[Opening Excerpted data section]
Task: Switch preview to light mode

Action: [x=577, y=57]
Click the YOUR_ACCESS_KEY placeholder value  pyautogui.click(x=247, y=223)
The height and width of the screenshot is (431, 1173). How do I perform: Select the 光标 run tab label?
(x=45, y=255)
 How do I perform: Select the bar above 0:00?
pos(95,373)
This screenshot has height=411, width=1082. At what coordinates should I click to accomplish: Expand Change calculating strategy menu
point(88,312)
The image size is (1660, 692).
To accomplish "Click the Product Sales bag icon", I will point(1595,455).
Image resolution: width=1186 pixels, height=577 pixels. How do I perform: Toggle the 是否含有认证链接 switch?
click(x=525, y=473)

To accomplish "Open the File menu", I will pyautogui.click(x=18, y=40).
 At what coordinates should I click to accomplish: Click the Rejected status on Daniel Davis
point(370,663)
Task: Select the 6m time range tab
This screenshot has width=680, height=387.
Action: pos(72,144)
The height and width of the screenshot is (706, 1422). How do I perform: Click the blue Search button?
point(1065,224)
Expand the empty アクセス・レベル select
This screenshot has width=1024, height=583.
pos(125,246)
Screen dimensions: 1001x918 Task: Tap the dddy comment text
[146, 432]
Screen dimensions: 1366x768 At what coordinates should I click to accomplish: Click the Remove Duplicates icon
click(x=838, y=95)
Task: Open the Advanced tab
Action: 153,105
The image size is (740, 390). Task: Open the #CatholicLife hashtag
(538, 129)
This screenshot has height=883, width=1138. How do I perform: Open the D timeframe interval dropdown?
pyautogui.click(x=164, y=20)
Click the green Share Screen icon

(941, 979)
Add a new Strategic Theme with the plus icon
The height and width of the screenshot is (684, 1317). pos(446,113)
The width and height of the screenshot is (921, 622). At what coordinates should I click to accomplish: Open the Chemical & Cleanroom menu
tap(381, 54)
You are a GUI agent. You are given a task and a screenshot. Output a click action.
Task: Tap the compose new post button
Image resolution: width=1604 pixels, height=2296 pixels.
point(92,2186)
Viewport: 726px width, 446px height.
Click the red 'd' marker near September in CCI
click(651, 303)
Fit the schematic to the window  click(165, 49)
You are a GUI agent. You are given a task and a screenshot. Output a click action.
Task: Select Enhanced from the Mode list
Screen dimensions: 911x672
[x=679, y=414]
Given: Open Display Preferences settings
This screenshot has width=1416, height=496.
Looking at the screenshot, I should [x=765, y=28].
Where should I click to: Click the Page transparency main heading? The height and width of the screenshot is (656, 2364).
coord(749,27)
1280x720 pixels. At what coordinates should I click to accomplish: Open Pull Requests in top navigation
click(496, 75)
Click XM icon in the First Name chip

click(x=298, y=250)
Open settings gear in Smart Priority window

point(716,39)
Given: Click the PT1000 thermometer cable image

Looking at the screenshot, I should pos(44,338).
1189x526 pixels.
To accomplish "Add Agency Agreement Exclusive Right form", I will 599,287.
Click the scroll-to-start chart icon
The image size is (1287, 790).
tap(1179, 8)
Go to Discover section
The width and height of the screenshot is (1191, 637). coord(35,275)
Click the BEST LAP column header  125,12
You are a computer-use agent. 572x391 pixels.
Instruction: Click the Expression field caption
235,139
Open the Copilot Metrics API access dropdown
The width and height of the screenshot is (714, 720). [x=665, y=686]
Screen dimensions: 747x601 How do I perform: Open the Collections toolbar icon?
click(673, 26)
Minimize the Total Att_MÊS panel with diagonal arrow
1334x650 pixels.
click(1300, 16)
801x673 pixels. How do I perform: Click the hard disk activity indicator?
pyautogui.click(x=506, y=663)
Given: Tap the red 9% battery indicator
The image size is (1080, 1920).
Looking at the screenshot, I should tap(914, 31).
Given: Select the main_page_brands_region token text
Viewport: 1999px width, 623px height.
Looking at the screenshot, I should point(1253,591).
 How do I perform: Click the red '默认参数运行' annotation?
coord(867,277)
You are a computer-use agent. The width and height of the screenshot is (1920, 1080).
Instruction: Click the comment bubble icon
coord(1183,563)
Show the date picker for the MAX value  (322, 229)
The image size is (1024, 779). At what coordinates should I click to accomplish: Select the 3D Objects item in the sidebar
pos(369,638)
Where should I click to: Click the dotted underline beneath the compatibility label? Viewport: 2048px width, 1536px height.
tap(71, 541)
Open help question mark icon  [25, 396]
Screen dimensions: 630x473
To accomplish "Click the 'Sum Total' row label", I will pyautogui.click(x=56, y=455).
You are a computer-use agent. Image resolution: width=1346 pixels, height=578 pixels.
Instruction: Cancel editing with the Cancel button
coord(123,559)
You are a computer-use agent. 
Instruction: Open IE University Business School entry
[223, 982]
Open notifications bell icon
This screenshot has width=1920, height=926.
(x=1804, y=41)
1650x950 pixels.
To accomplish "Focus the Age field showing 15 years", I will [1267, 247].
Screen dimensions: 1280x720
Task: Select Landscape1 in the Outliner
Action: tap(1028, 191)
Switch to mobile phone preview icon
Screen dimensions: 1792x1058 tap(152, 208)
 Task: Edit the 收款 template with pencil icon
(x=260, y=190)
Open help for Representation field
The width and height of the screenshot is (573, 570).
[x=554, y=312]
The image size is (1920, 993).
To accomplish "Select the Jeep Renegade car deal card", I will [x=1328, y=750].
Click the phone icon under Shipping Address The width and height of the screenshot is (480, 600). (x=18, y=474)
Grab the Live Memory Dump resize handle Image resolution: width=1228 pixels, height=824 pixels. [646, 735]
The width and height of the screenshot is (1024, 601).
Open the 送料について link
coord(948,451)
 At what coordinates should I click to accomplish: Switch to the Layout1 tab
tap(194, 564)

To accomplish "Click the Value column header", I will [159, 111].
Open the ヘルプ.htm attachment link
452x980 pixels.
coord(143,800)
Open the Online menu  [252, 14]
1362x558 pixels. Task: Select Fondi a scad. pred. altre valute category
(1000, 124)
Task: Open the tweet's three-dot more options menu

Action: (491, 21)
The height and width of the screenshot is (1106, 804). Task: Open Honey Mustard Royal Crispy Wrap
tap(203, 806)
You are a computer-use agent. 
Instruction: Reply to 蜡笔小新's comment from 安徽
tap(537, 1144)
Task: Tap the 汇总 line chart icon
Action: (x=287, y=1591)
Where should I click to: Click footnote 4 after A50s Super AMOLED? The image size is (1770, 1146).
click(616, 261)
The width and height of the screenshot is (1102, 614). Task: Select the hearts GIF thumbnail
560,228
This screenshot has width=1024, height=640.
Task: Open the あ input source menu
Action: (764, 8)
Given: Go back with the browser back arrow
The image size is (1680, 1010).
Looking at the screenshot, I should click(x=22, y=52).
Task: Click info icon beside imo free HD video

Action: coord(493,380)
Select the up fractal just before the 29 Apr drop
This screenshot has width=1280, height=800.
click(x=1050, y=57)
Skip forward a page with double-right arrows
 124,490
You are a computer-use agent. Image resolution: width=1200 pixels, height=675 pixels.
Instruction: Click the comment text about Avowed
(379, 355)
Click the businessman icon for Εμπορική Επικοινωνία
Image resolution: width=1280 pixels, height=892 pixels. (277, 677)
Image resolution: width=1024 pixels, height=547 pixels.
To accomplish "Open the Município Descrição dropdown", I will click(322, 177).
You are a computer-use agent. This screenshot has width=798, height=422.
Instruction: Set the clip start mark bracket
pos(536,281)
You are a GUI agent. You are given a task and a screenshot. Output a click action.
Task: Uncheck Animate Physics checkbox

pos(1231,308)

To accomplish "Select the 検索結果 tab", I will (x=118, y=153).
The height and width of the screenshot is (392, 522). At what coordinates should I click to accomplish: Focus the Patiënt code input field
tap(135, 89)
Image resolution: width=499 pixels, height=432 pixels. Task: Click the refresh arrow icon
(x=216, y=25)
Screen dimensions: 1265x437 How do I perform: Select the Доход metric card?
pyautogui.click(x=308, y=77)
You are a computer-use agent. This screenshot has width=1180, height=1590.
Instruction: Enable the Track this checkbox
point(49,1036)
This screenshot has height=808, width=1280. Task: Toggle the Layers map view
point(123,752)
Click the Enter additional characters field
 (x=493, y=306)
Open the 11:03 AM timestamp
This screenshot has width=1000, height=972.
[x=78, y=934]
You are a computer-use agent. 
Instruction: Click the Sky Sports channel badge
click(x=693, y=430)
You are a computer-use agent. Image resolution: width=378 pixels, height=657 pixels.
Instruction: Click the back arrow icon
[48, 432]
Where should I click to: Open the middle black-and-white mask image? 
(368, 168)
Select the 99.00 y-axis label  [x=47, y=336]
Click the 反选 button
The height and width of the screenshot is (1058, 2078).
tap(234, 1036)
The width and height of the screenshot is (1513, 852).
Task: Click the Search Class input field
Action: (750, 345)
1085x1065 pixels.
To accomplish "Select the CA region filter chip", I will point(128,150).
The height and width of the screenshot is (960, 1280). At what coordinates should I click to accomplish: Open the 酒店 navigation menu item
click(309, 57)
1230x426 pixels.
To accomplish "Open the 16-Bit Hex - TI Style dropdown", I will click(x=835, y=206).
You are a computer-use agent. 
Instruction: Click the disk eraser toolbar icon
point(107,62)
[Closing Excerpted data section]
» **Task prompt**: Exact duplication is required for the lines above, from the line that contains "How do I perform: Click the red" to the line that contains "Show the date", inclusive; omit all others.

» **Result for this exercise**:
 How do I perform: Click the red '默认参数运行' annotation?
coord(867,277)
You are a computer-use agent. The width and height of the screenshot is (1920, 1080).
Instruction: Click the comment bubble icon
coord(1183,563)
Show the date picker for the MAX value  (322, 229)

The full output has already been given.